Hidden in mountain caves or tunnels, the howitzers used to come out through their gates facing the South in an emergency. But they will now move out through their newly-built northern gates, making it difficult for South Korea to strike them promptly and accurately.
“We have identified recent changes in the shape of the caves for the howitzers in an artillery unit under the North’s 4th Corps in Hwanghae Province. They have closed the southern entrances of the artillery caves and made the northern entrances,” the source told media.
“It was relatively easier for our forces to destroy the southern entrances with our artillery and missiles. But now, it is more difficult for us to neutralize the artillery threats as the howitzers face the north in the opposite direction.”

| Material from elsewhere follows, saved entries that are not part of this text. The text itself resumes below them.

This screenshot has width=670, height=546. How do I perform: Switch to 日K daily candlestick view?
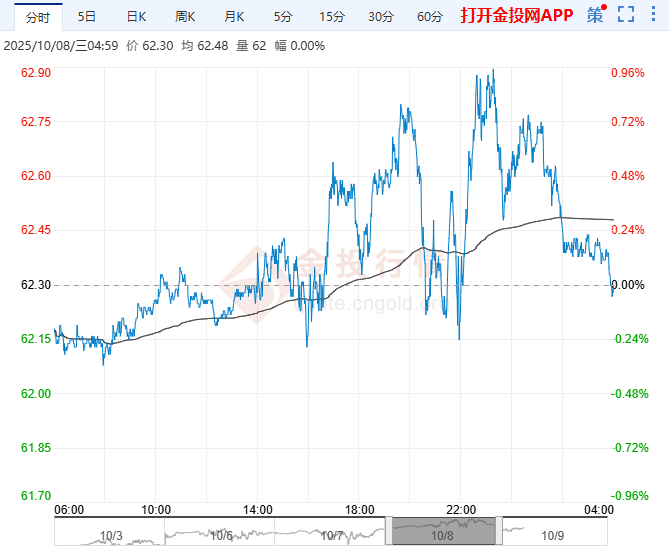click(x=136, y=16)
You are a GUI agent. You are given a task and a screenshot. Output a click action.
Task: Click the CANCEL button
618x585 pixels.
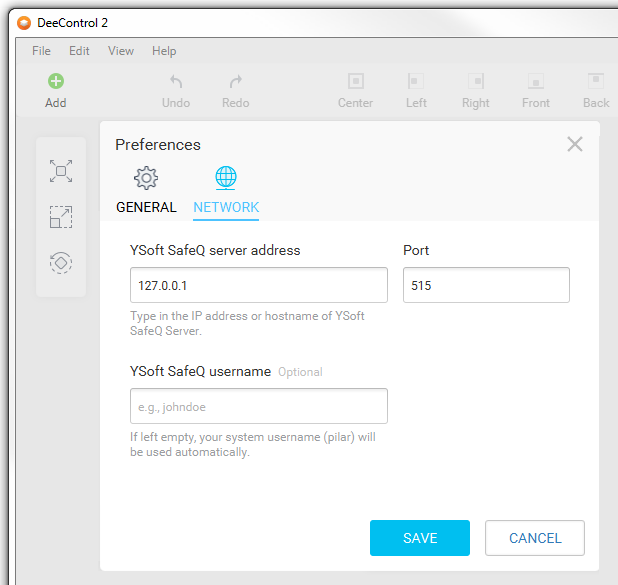coord(535,538)
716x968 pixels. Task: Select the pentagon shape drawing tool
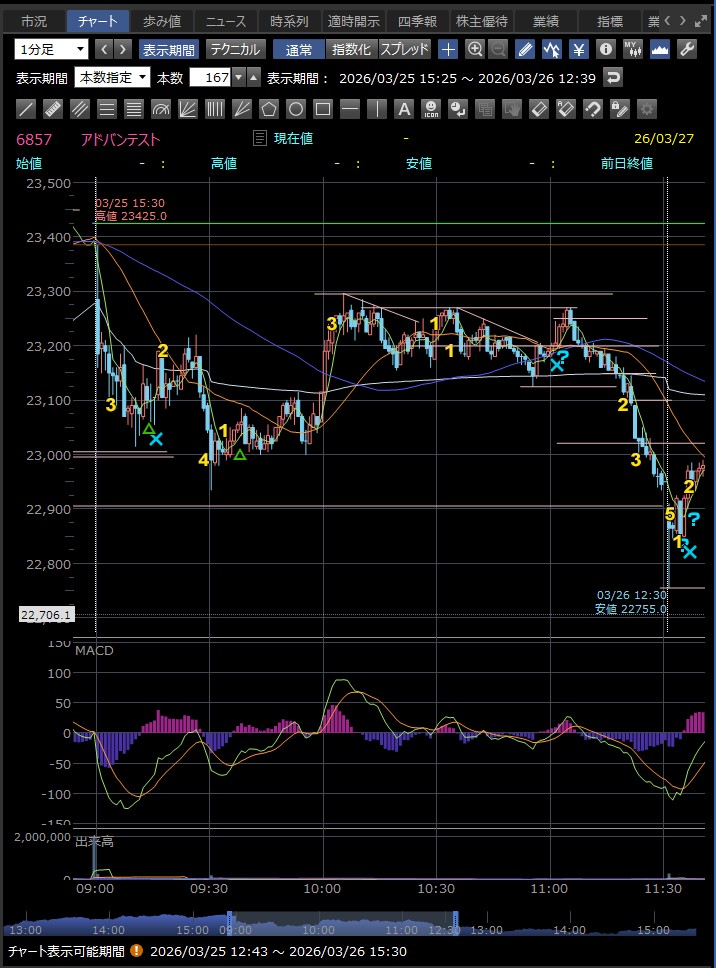[268, 109]
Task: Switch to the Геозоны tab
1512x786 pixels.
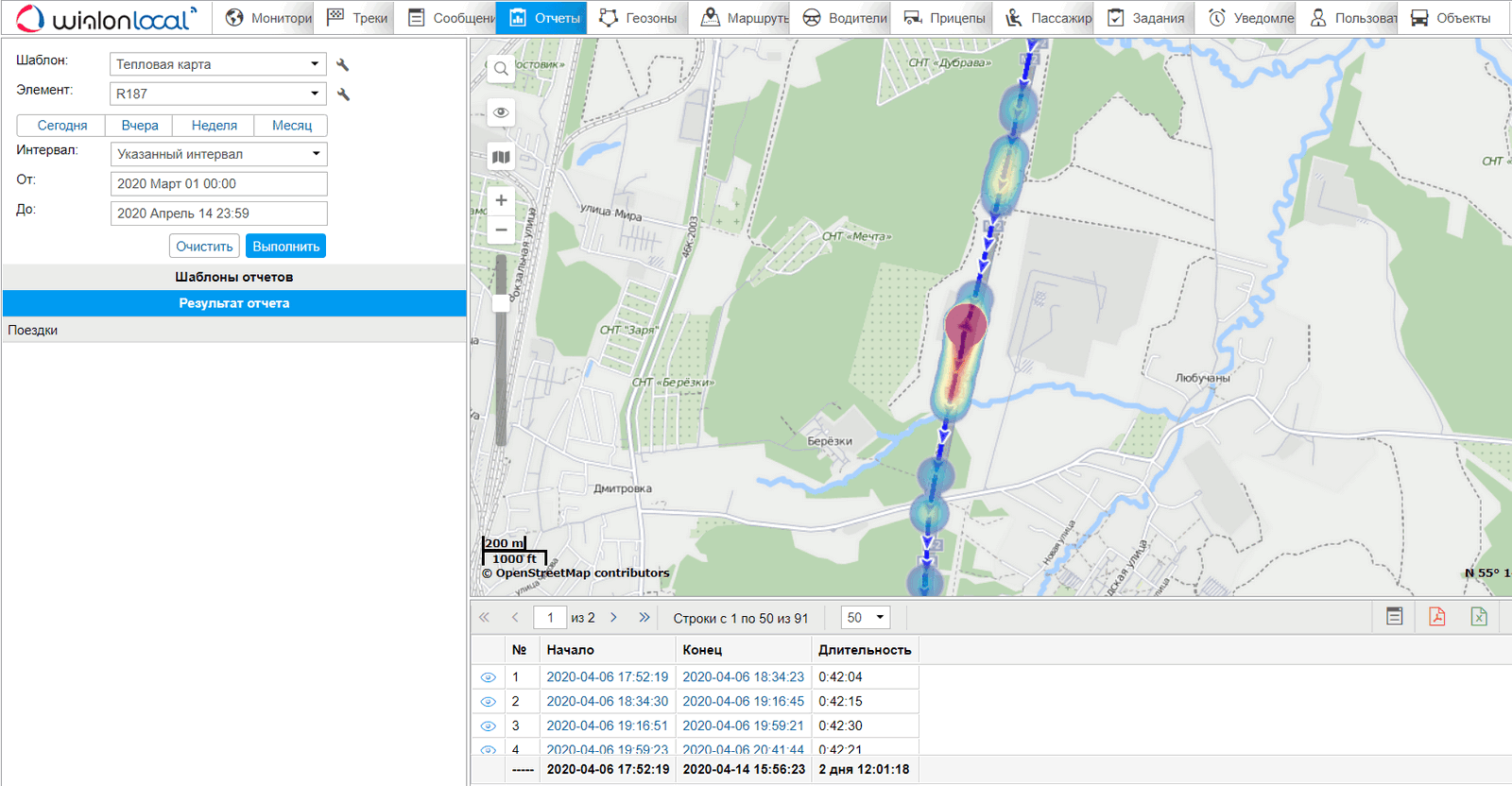Action: (x=639, y=18)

Pyongyang’s repositioning of its artillery came as the South has bolstered its counterstrike capabilities with the deployment of new weapons systems such as Israeli-made Spike missiles, which are capable of launching precision strikes on the North’s hidden coastal artillery.
In an armed conflict, the North’s howitzers will move out through the northern gates, fire at its enemy forces and return to their caves.
To destroy the artillery caves, Seoul plans to use combat aircraft to release the Guided Bomb Unit-28, better known as bunker busters, or the GPS-guided Joint Direct Attack Munition. But with the artillery put on the reverse slope, it would become more difficult to conduct aerial strike missions, experts say.
The North’s 170-mm howitzers have a range of 54 kilometers, putting the Seoul metropolitan area within striking range. The North is said to have reinforced its mountain caves and underground facilities to better protect its artillery forces.
Meanwhile, the U.S. has been making a detailed map of North Korea’s underground military facilities in preparation of a military contingency, and running an educational program for both U.S. and South Korean officers, according to Yonhap News.
Army Maj. Park Sung-man of the Special Warfare Command revealed in his contribution to a monthly magazine of the Joint Chiefs of Staff that the U.S. Forces Korea has been running the program called “UGF,” or Underground Facility.
The U.S. Army has run the UGF program since the mid-1990s and instituted the program for the USFK in 2007. South Korean officials have participated in the program since last year.
The USFK spent more than six years making a map of North Korea’s underground facilities based on accounts from North Korean defectors.
Alarmed by the massive air strikes by the U.S. during the 1950-53 Korean War, the North has been paying much attention to the underground fortification. The North is believed to have some 6,000-8,000 underground military facilities.